- **Work item**: In your copy, leave out the pictures and output only the lines from the one holding "The width and" through the end of the data below, exactly.
__________
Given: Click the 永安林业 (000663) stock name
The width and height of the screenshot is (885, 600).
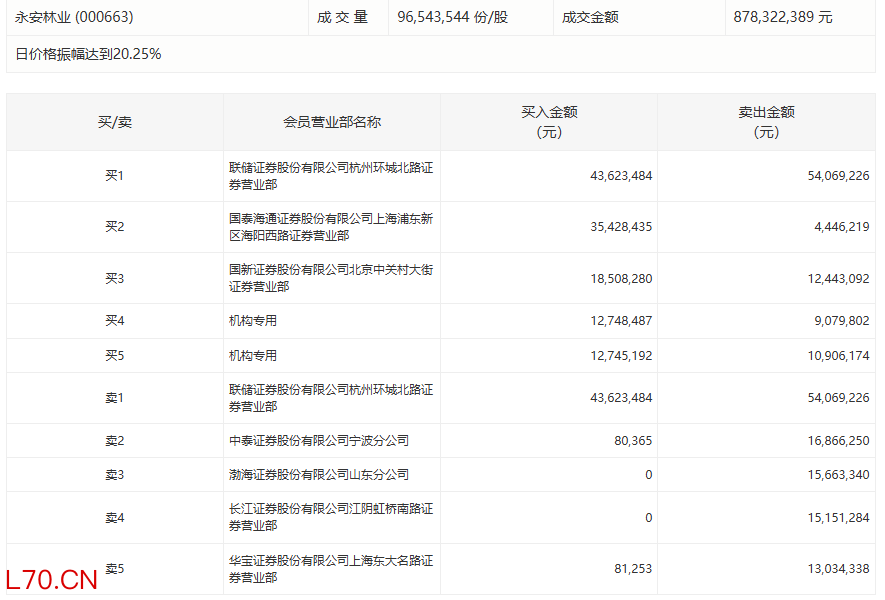Looking at the screenshot, I should point(74,17).

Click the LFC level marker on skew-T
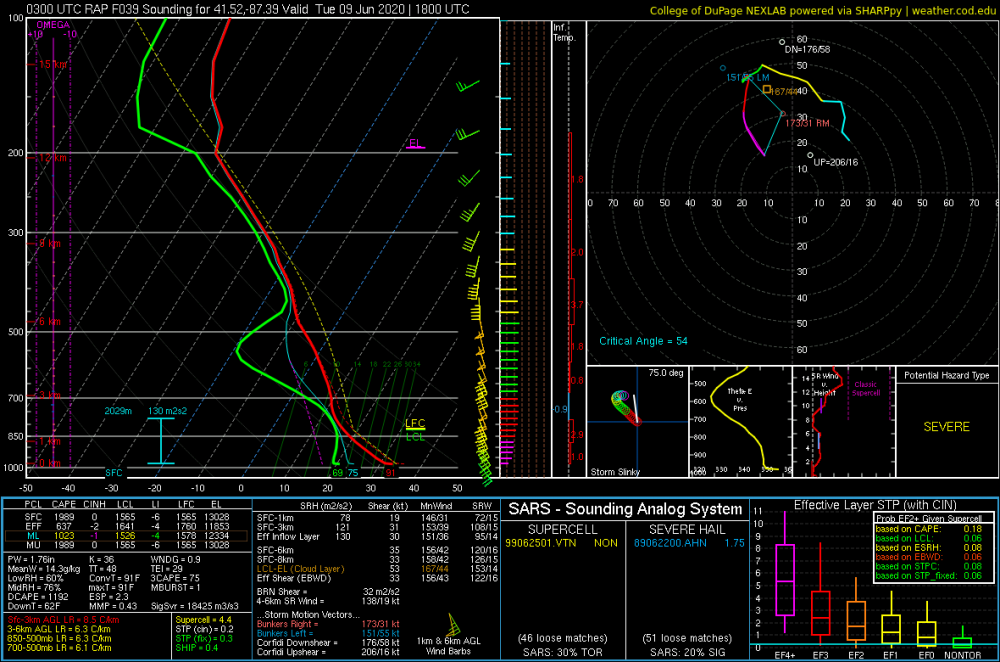pos(415,424)
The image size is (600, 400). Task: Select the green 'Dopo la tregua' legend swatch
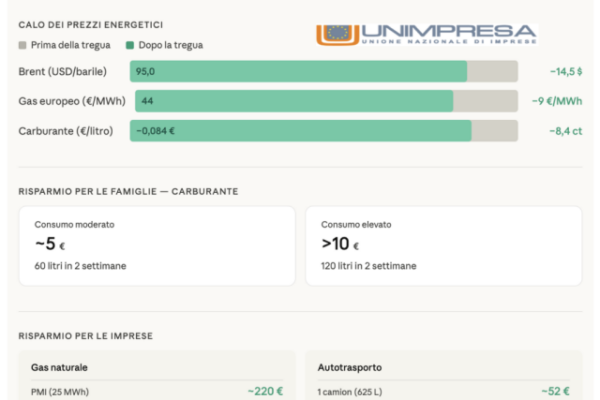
__________
- **Solution to the problem**:
The width and height of the screenshot is (885, 600).
Looking at the screenshot, I should point(74,17).

Click the LFC level marker on skew-T
pos(415,424)
The image size is (600, 400). Task: Select the green 'Dopo la tregua' legend swatch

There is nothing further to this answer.